▸ Task directions
Once you reach the line containing "Instruction: Click the" in the data below, restate each line word for word up to and including the one containing "Task: Click the blue".

[[ Data for this task open ]]

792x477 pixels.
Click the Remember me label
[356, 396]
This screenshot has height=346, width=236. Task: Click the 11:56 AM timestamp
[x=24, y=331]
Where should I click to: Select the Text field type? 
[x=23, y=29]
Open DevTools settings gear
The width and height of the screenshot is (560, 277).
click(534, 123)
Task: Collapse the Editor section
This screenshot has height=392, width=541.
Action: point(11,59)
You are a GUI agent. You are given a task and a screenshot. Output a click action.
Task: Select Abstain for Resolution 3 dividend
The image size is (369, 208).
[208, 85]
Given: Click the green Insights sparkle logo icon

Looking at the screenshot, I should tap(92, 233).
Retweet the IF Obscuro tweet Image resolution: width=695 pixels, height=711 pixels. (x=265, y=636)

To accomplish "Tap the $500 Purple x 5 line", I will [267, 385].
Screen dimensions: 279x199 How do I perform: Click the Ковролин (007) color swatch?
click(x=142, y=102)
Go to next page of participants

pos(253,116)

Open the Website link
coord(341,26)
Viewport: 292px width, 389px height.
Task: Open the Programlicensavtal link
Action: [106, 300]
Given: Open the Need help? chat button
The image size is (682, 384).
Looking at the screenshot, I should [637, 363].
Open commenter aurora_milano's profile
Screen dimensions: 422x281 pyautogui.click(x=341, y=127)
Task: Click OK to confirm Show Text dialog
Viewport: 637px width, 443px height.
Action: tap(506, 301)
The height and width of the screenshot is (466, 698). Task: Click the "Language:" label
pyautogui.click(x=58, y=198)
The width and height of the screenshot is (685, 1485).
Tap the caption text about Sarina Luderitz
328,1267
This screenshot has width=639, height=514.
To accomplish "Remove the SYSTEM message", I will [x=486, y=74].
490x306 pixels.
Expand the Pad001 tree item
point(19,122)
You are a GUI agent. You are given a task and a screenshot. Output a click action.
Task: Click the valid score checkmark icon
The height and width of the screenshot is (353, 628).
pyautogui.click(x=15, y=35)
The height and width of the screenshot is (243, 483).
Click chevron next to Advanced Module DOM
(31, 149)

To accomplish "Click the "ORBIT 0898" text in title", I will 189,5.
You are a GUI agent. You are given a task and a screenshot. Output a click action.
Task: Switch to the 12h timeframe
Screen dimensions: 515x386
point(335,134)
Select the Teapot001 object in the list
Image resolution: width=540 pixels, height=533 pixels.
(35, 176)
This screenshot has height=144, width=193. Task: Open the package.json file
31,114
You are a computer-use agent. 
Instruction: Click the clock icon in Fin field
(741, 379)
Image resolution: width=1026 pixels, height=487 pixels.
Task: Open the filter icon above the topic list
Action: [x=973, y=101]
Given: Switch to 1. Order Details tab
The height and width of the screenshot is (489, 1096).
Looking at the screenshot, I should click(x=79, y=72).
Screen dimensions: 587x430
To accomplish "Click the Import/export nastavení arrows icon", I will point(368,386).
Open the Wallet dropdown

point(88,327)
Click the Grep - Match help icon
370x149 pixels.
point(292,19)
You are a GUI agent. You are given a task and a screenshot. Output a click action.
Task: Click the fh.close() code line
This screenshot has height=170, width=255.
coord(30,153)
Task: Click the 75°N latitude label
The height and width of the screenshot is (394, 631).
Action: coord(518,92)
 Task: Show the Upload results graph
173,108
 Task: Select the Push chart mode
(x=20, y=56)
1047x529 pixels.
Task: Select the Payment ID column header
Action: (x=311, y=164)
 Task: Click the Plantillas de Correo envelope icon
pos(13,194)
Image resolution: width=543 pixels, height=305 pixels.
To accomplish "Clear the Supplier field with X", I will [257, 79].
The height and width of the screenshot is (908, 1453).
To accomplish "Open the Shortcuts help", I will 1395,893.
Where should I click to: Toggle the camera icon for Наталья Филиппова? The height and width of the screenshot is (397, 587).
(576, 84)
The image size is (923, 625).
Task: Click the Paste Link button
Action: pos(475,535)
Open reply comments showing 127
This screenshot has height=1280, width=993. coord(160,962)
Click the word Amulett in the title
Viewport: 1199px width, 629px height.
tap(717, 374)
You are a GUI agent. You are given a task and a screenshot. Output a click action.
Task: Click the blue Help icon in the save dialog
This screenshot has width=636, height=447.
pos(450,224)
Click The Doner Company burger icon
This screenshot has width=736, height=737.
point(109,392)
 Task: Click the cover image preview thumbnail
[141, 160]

[[ Data for this task closed ]]

▸ Result below
Instruction: Click the clock icon in Fin field
(741, 379)
Image resolution: width=1026 pixels, height=487 pixels.
Task: Open the filter icon above the topic list
Action: [x=973, y=101]
Given: Switch to 1. Order Details tab
The height and width of the screenshot is (489, 1096).
Looking at the screenshot, I should click(x=79, y=72).
Screen dimensions: 587x430
To accomplish "Click the Import/export nastavení arrows icon", I will point(368,386).
Open the Wallet dropdown

point(88,327)
Click the Grep - Match help icon
370x149 pixels.
point(292,19)
You are a GUI agent. You are given a task and a screenshot. Output a click action.
Task: Click the fh.close() code line
This screenshot has height=170, width=255.
coord(30,153)
Task: Click the 75°N latitude label
The height and width of the screenshot is (394, 631).
Action: coord(518,92)
 Task: Show the Upload results graph
173,108
 Task: Select the Push chart mode
(x=20, y=56)
1047x529 pixels.
Task: Select the Payment ID column header
Action: (x=311, y=164)
 Task: Click the Plantillas de Correo envelope icon
pos(13,194)
Image resolution: width=543 pixels, height=305 pixels.
To accomplish "Clear the Supplier field with X", I will [257, 79].
The height and width of the screenshot is (908, 1453).
To accomplish "Open the Shortcuts help", I will 1395,893.
Where should I click to: Toggle the camera icon for Наталья Филиппова? The height and width of the screenshot is (397, 587).
(576, 84)
The image size is (923, 625).
Task: Click the Paste Link button
Action: pos(475,535)
Open reply comments showing 127
This screenshot has height=1280, width=993. coord(160,962)
Click the word Amulett in the title
Viewport: 1199px width, 629px height.
tap(717, 374)
You are a GUI agent. You are given a task and a screenshot. Output a click action.
Task: Click the blue Help icon in the save dialog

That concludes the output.